Takashi Murakami (村上隆, Murakami Takashi?, born 1 February 1962 in Tokyo) is a prolific contemporary Japanese artist. Murakami works in both fine arts media, such as painting; as well as digital and commercial media. He attempts to blur the boundaries between high and low art. He appropriates popular themes from mass media and pop culture, then turns them into thirty-foot sculptures, "Superflat" paintings, or marketable commercial goods such as figurines or phone caddies. Murakami was born in 1962 in Tokyo, where he attended the Tokyo National University of Fine Arts and Music. Murakami started as a student of more traditionalist Japanese art. He pursued a doctorate in Nihonga, a mixture of Western and Eastern styles dating back to the late 19th century. However, due to the mass popularity of anime and manga, Japanese styles of animation and comic graphic stories, Murakami became disillusioned with Nihonga, and became fixated on otaku culture.
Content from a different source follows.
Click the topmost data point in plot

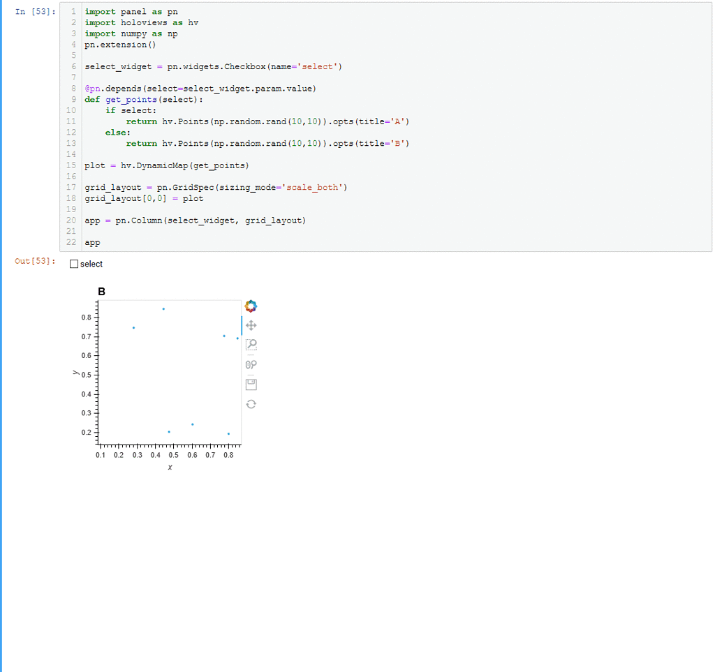tap(163, 308)
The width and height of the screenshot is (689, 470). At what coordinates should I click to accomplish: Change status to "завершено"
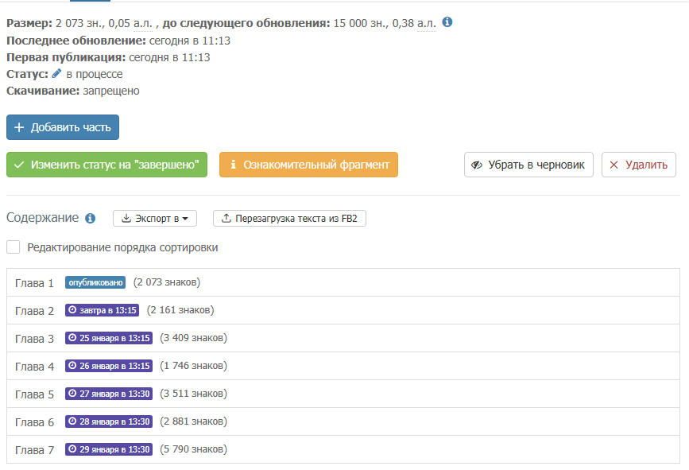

Otaku culture is most often an unfavorable reference to a “nerd” society, consisting of people that take an obsessive interest in manga or anime. He felt that otaku culture was more representative of modern day Japanese life. This resulted in Superflat, the style that Murakami is credited with starting. Superflat is a style developed from Poku,(Pop+otaku). Murakami has written that he aims to represent Poku culture because he expects that animation and otaku might create a new culture. This new culture being a rejuvenation of the contemporary Japanese art scene. This is what it is all about to Murakami; he has expressed in several interviews in the last five or six years the frustration that his art has risen from. It is a frustration rooted in the lack of a reliable and sustainable art market in post-war Japan, and the general view of Japanese art in and outside the country as having a low art status. He is quoted as saying that the market is nothing but " a shallow appropriation of Western trends". His first reaction was to make art in non-fine arts media, but decided instead to focus on the market sustainability of art and promote himself first overseas. This marks the birth of KaiKai Kiki, LLC.